In a Nutshell

The phrase means something is concise, or reveals its core or essence in a short incident or event. Phrase Finder says Pliny the Elder used the phrase in Natural History in AD 77. As translated into English in 1601 by Philemon Holland, Pliny says a copy of Homer’s poem the Iliad was written on parchment and “enclosed within a nutshell.” A rather ridiculous idea since the poem runs hundreds of modern pages, and parchment – animal skin – would be hard to fold. But whether Pliny believed such a thing existed or not, here the phrase seems to mean something that is very small, not concise.

Shakespeare, who often took themes from the classics, alluded to the ‘something compact’ idea of ‘nutshell’ when he gave Hamlet the line:

“I could be bounded in a nutshell, and count myself a king of infinite space, were it not that I have bad dreams.”
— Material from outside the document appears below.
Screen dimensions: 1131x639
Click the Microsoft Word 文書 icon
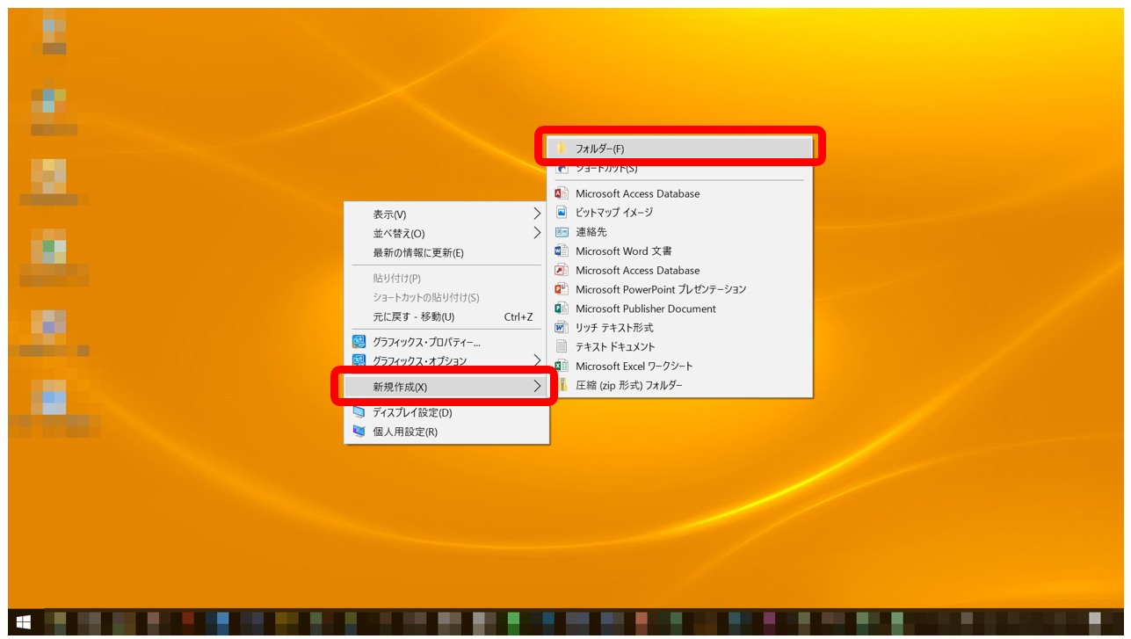point(562,251)
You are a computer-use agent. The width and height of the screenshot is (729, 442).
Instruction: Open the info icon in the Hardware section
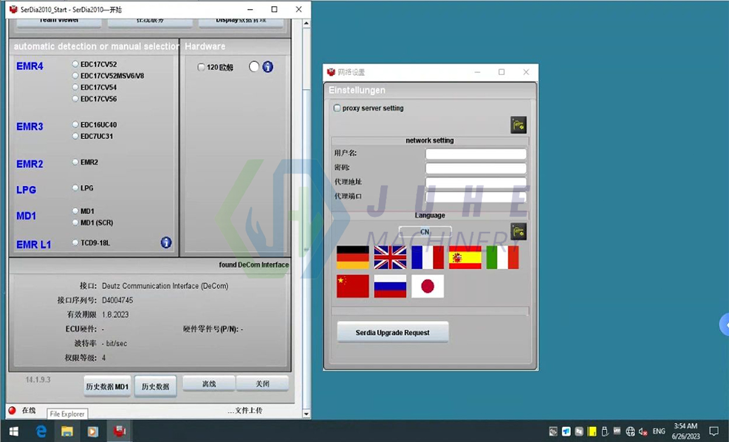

The figurative use of ‘in a nutshell’ to mean specifically ‘in few concise words’ didn’t emerge until the 19th century. Thackeray used it in print in The Second Funeral of Napoleon, 1841:

“Here, then, in a nutshell, you have the whole matter.”

SayWhy picks up on Pliny the Elder, and Wikipedia refers to Shakespeare, but I think Phrase Finder has the best explanation – an origin to the modern meaning.